Exactly a year ago Sir Simon Rattle sat in Chris Smith’s office and gave the incoming Secretary of State for Culture a friendly warning. “I told him he was going to be hearing a lot from me and he might find some of it uncomfortable,” the conductor recalls. It was, perhaps, new Labour’s first intimation that it would not be getting an easy ride from the arts world.

Simon Rattle surprised Chris Smith on that May morning with his agenda. “He thought I would want to discuss orchestras and concert halls and theatres. I told him my main concern was music in schools,” he says.

Since then Sir Simon has become a man on a mission, stung into action, first by alarming reports of the decline of instrument tuition and then galvanised into fury by the downgrading of music in the primary curriculum. He sees this as a threat to the musical fabric of the nation and speaks of “the betrayal of an entire generation” and “the death of the imagination”.

While the Government has been able to dismiss the critics of “cool Britannia” as whingeing pop stars, it has had to take Sir Simon’s warnings far more seriously. Six years ago he led the fight to get music established in the national curriculum and Whitehall has since been desperate to keep him “on side”. Education Secretary David Blunkett has appointed him to the Department for Education and Employment’s National Advisory Committee on Creative and Cultural Education, which is due to report in September, and Mr Smith has invited him to help draw up plans to use lottery funding to support music teaching and instrumental tuition.

No one should imagine that this will stop Sir Simon speaking his mind. “I have no choice but to speak out,” he says. “It’s payment for the knighthood - if you have any kind of leverage in a desperate situation, you must use it.
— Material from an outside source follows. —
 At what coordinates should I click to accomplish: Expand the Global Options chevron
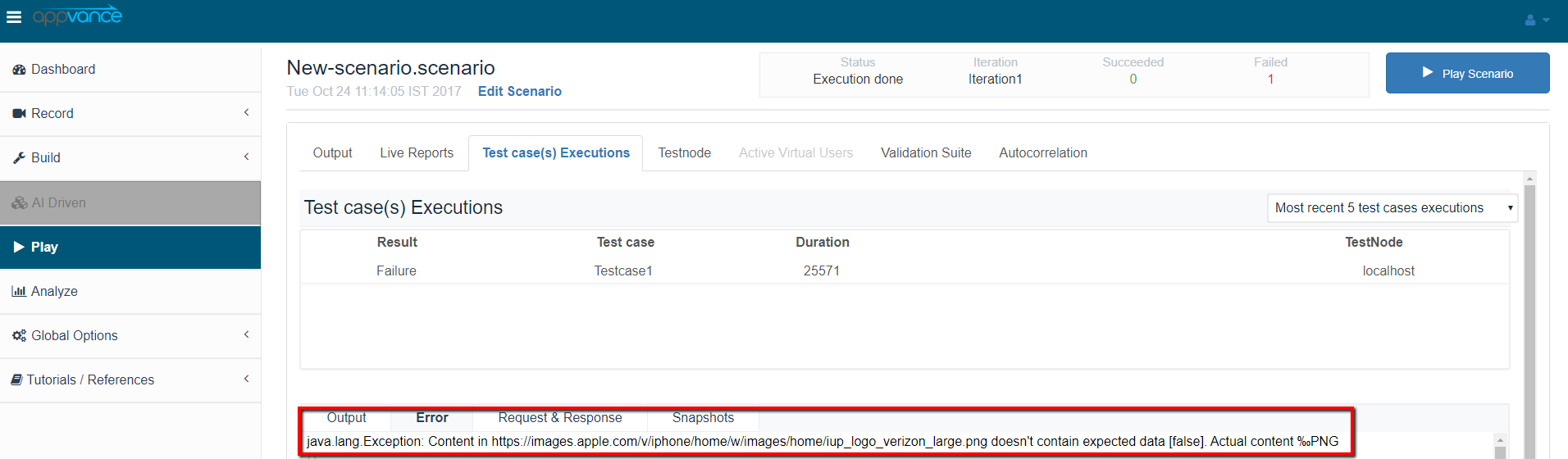(x=246, y=335)
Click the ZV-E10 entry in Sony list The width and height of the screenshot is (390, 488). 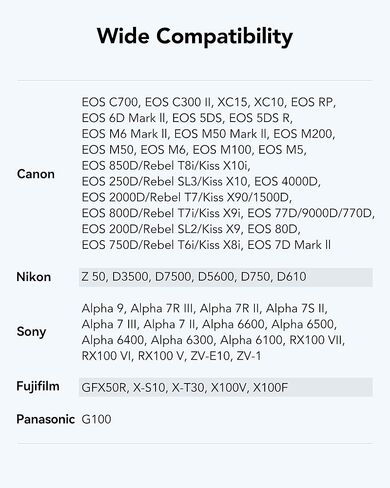[x=210, y=356]
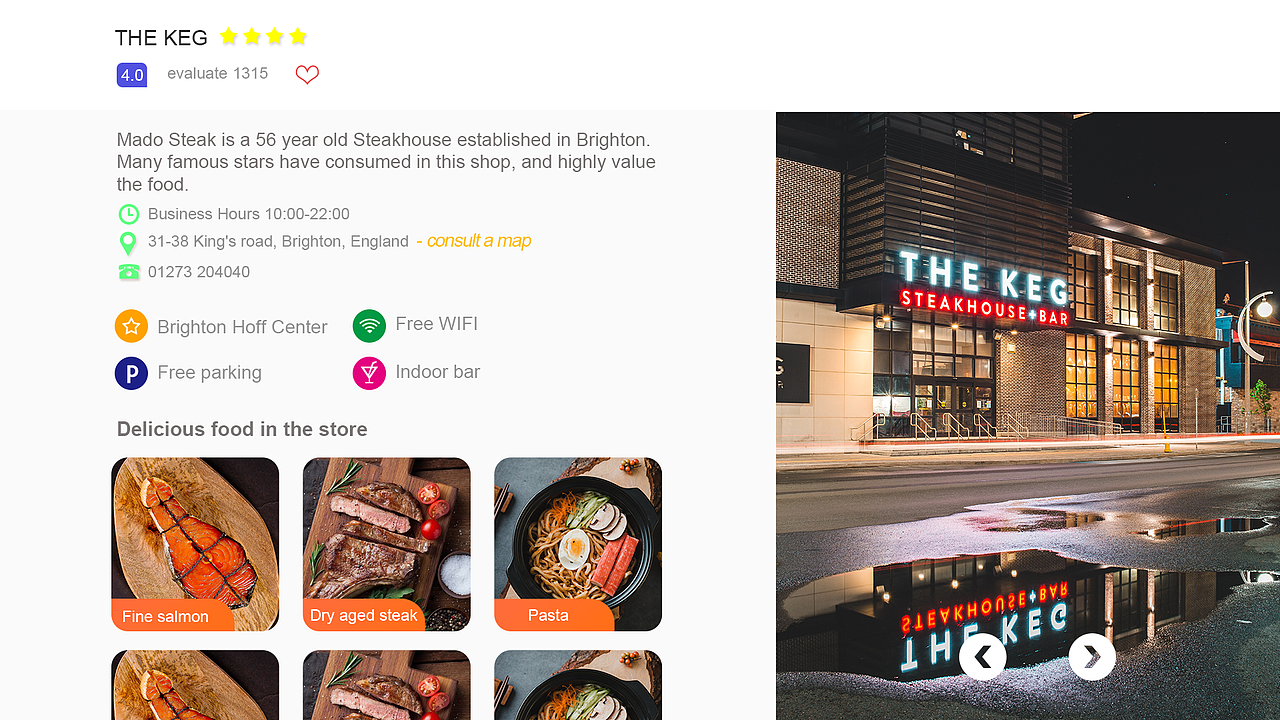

I wasn’t expecting to have to be an evangelist for the arts in education but it seems to have happened, and I’m going to carry on exploiting whatever irritant value I may have.”

He warmly endorses The TES’s Music For The Millennium campaign, which he says “should have the support of every thinking musician in the country”. He also feels vindicated by the results of the survey The TES commissioned to launch the campaign. While officials briefed that Sir Simon’s claims were “alarmist” and Mr Blunkett publicly insisted the Government remained “absolutely committed” to music in the curriculum, the survey found that as a direct result of the proposed changes, one in five primary schools was planning a reduction in music teaching and some schools were dropping the subject altogether.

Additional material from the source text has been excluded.